Alors qu'une bonne partie des groupes dits « indés » soignent leur réseau plus que tout et parlent trop au détriment de leur musique, Total Victory fait l'inverse en avançant sans se soucier des échos. Résultat ? Deux albums disponibles sur bandcamp dénichés ensuite par des labels pour une édition physique. C'est rare, et laisse un espoir pour l'authenticité en ce bas monde alors que sort leur quatrième disque.

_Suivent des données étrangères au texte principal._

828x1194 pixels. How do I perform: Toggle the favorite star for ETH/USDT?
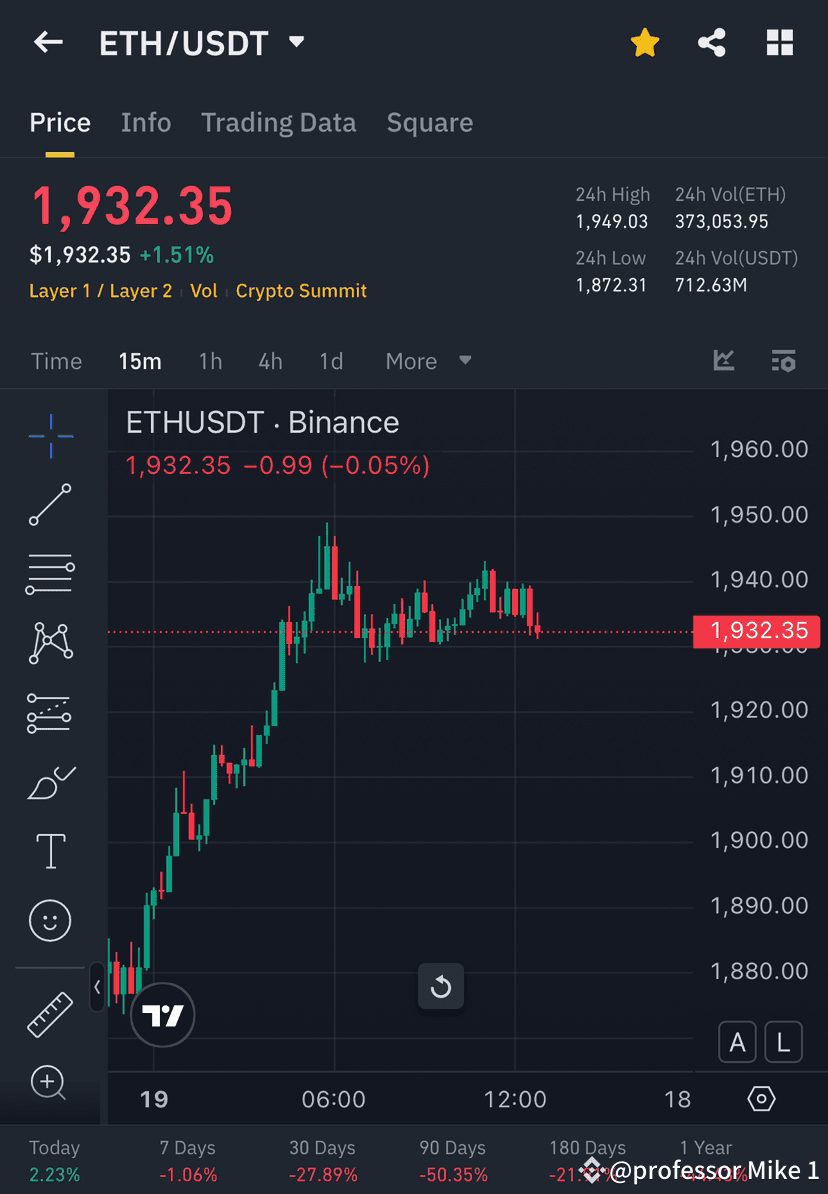pyautogui.click(x=645, y=42)
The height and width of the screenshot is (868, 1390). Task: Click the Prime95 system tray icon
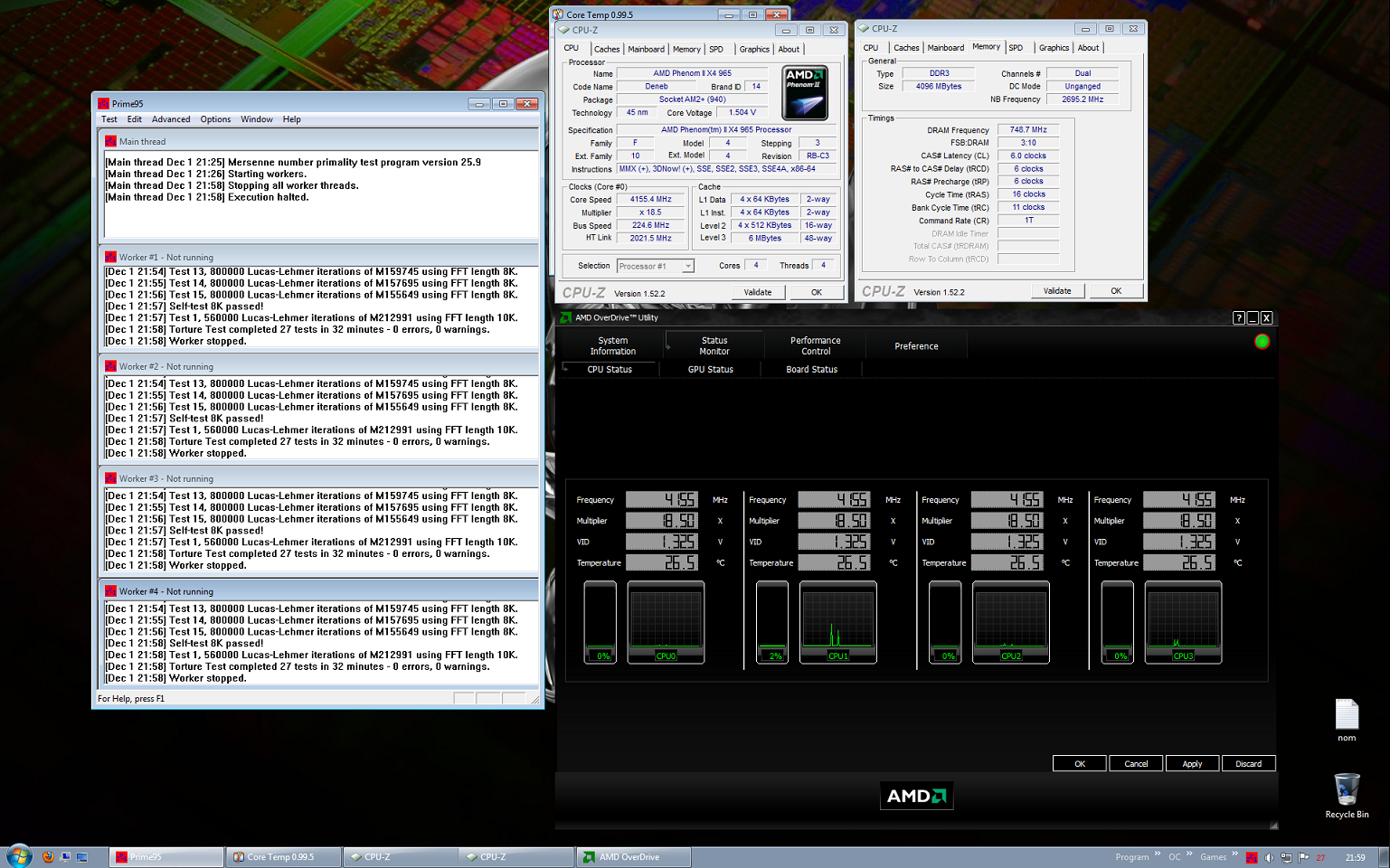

C'est d'emblée cette authenticité qui touche chez Total Victory. Si bien qu'on pourrait lire la pochette sans nom (issue de Penda's Fen) comme une façon de dire « pas besoin de dire qui l'on est, vous l'entendrez ». Poussons plus loin que la grille de lecture habituelle: une pochette sans nom c'est souvent perçu comme une audace de business, comme une marque qui n'a plus besoin de s'annoncer. Une façon de se la claquer sévère ou de se suicider commercialement (le martyr est une forme de suicide).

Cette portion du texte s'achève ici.